• TASKS FOR THIS EXERCISE:
**1)** Please duplicate the passage from the Security Council Gaza article starting with "U.S. Ambassador Nikki" and going on through "unworthy of consideration.".
**2)** Answer these questions from the Security Council Gaza article:
(a) How many council members voted for the resolution drafted by Kuwait?
(b) How many members abstained on the U.S. resolution?
(c) What did Israeli Ambassador Danny Danon call the Kuwaiti proposal?
**3)** Summarize the Security Council Gaza article in two sentences.

• SOURCE TEXT:

<<<<

U.N. Security Council Deadlocked in Gaza Votes

(AP/Hamodia) —
Russian U.N. Ambassador Vassily Nebenzia speaks during a press conference Friday, as Russia assumes U.N. Security Council presidency for the month of June. (Reuters/Shannon Stapleton)

Competing U.N. Security Council proposals to respond to the escalation of violence in Gaza have both failed, starkly baring divisions that have paralyzed the U.N.’s most powerful body.
After months of urgent council discussions about the violence, the U.S. vetoed Friday an Arab-backed resolution that sought to explore ways to ensure “international protection” for Palestinian civilians, and there wasn’t enough support to pass a U.S. resolution to condemn Hamas.

Ten of the council’s 15 members voted for the Arab-backed resolution, drafted by Kuwait; four abstained. The U.S. was the sole yes vote for its resolution, though a majority didn’t take any position; 11 abstained.

So far, the council hasn’t been able to agree on so much as a press statement about what the U.N.’s Mideast envoy has called the most serious increase in violence in Gaza since a 2014 war between Israel and Hamas.

“This heavy silence is disastrous — for the world that is watching us, for the credibility of the council, for multilateralism,” French Ambassador Francois Delattre said after voting for the Kuwaiti measure.

U.S. Ambassador Nikki Haley called the Kuwaiti proposal”grossly one-sided” for deploring the use of “any excessive, disproportionate and indiscriminate force by the Israeli forces” while not mentioning Hamas.

“The resolution places all blame on Israel” and “is wildly inaccurate,” she said. Israeli Ambassador Danny Danon called the proposal unworthy of consideration.

>>>>

• DATASET EXCERPT:
<<<<

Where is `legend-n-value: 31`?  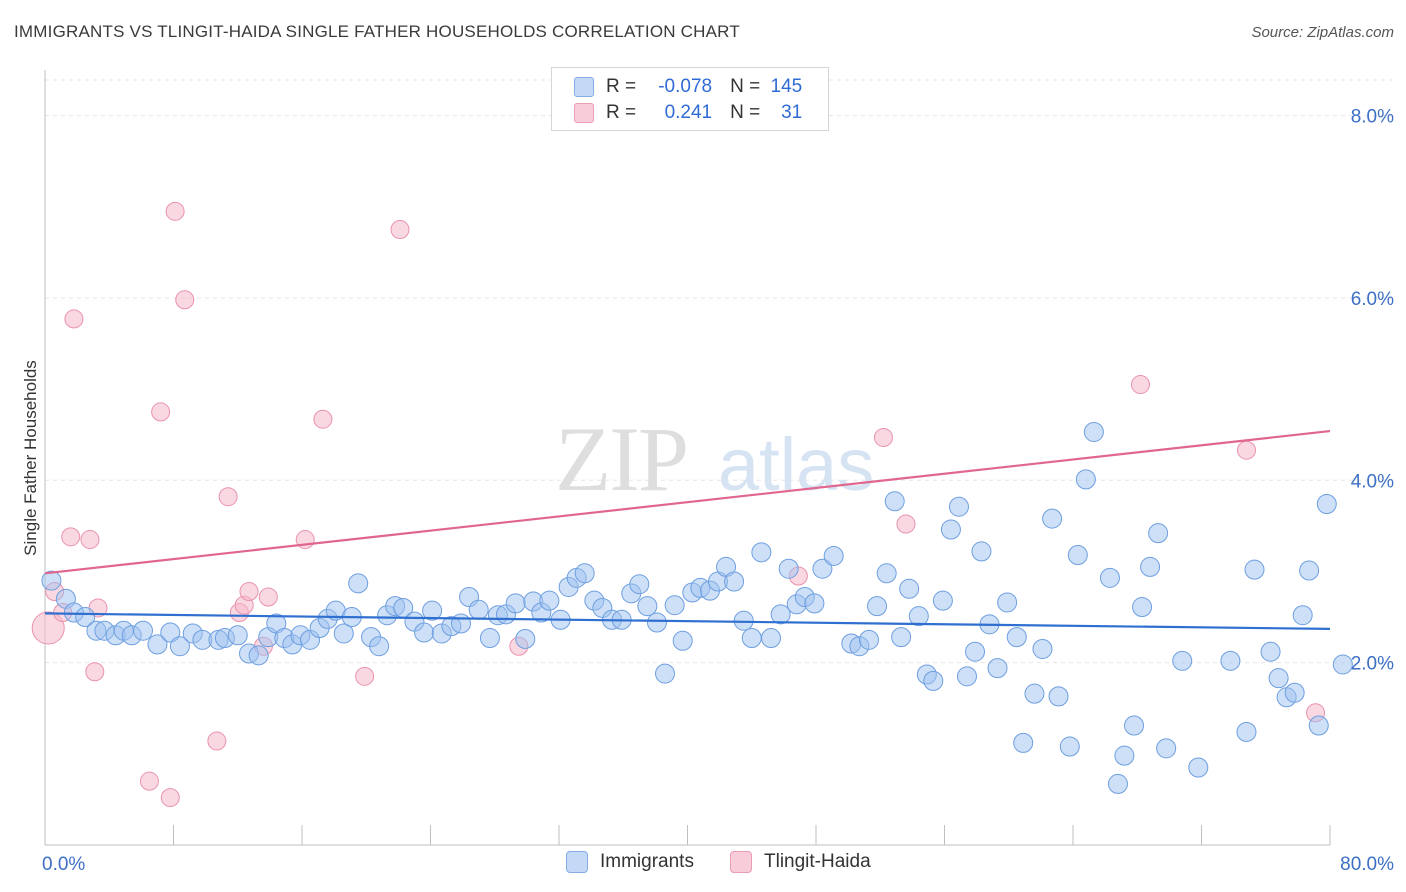
legend-n-value: 31 is located at coordinates (792, 112).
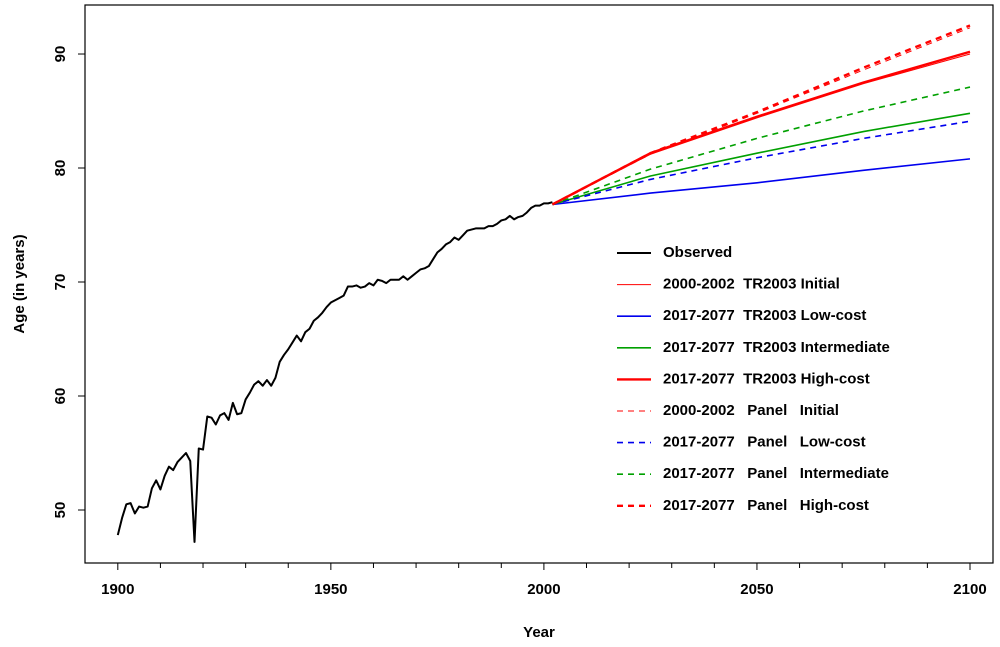 The width and height of the screenshot is (1000, 647). What do you see at coordinates (766, 506) in the screenshot?
I see `legend-label: 2017-2077 Panel High-cost` at bounding box center [766, 506].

>>>>

• EXERCISE SOLUTIONS:
**1)**
U.S. Ambassador Nikki Haley called the Kuwaiti proposal”grossly one-sided” for deploring the use of “any excessive, disproportionate and indiscriminate force by the Israeli forces” while not mentioning Hamas.

“The resolution places all blame on Israel” and “is wildly inaccurate,” she said. Israeli Ambassador Danny Danon called the proposal unworthy of consideration.

**2)**
(a) Ten
(b) 11
(c) Unworthy of consideration

**3)** Competing U.N. Security Council resolutions on the violence in Gaza both failed. The U.S. vetoed a Kuwaiti-drafted, Arab-backed measure seeking "international protection" for Palestinian civilians, and a U.S. resolution condemning Hamas drew only its own yes vote; French Ambassador Francois Delattre called the council's silence disastrous, while U.S. Ambassador Nikki Haley called the Kuwaiti proposal "grossly one-sided" for not mentioning Hamas.